Les énergies se classent toutes – hormis le nucléaire – en deux catégories : les énergies fossiles, qui ne peuvent être reconstituées qu’à l’échelle des temps géologiques et les énergies renouvelables dont la nature renouvelle en permanence les sources.

Énergies fossiles : des ressources épuisables

On appelle « énergie fossile » l’énergie produite par la combustion du pétrole, du charbon, ou du gaz naturel. Ces combustibles sont issus de la transformation de matières organiques enfouies dans le sol pendant des millions d’années (d’où le terme « fossiles ») et sont riches en carbone et en hydrogène. Ce sont des énergies non renouvelables puisqu’une fois utilisées, elles ne peuvent être reconstituées qu’à l’échelle des temps géologiques. Par exemple, le pétrole est issu de la dégradation sous terre d’éléments naturels (déchets végétaux et animaux) sous certaines conditions (pression et température) et… en quelques millions d’années.

Les énergies fossiles sont aujourd’hui indispensables pour assurer la production d’électricité, les transports, le fonctionnement des usines, le chauffage, etc. ; mais elles sont la cause principale des émissions de CO2 et leurs réserves, même si elles sont encore vastes, ne sont pas inépuisables, contrairement aux énergies renouvelables.

Énergies renouvelables : à partir de quand ?

Pour qu’une énergie soit qualifiée de renouvelable, elle doit :

– Pouvoir se produire sur une échelle de temps humaine (Par exemple un arbre, selon son essence, peut pousser, grandir et être coupé en moins de 50 ans) ;

– Être en permanence accessible (Par exemple, le vent soufflera toujours, le soleil brillera encore quelques millions d’années…).

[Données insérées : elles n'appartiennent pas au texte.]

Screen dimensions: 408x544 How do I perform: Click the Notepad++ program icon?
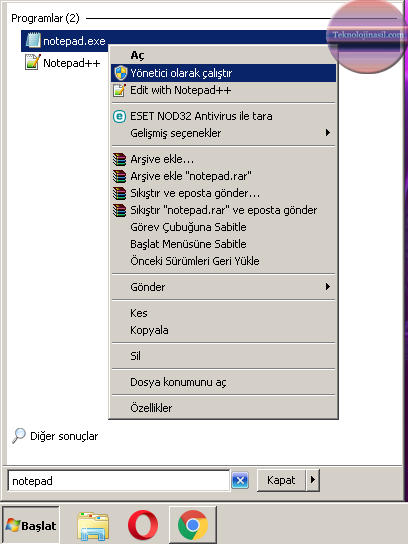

Le caractère renouvelable de ces énergies, leur faible émission de gaz à effet de serre, de déchets et de rejets sont des avantages. Mais leur pouvoir énergétique est beaucoup plus faible que celui des énergies non renouvelables fortement concentrées. Elles peuvent être – dans le cas de l’éolien et du solaire – « périodiques » et difficilement stockables car immédiatement transformées en électricité, nécessitant alors l’apport ponctuel d’autres énergies. Leur mise en œuvre suppose aussi des investissements lourds et des endroits spécifiques (l’énergie hydraulique nécessite par exemple du dénivelé pour utiliser la force de l’eau), même si avec le temps elles deviennent de plus en plus compétitives face aux énergies fossiles.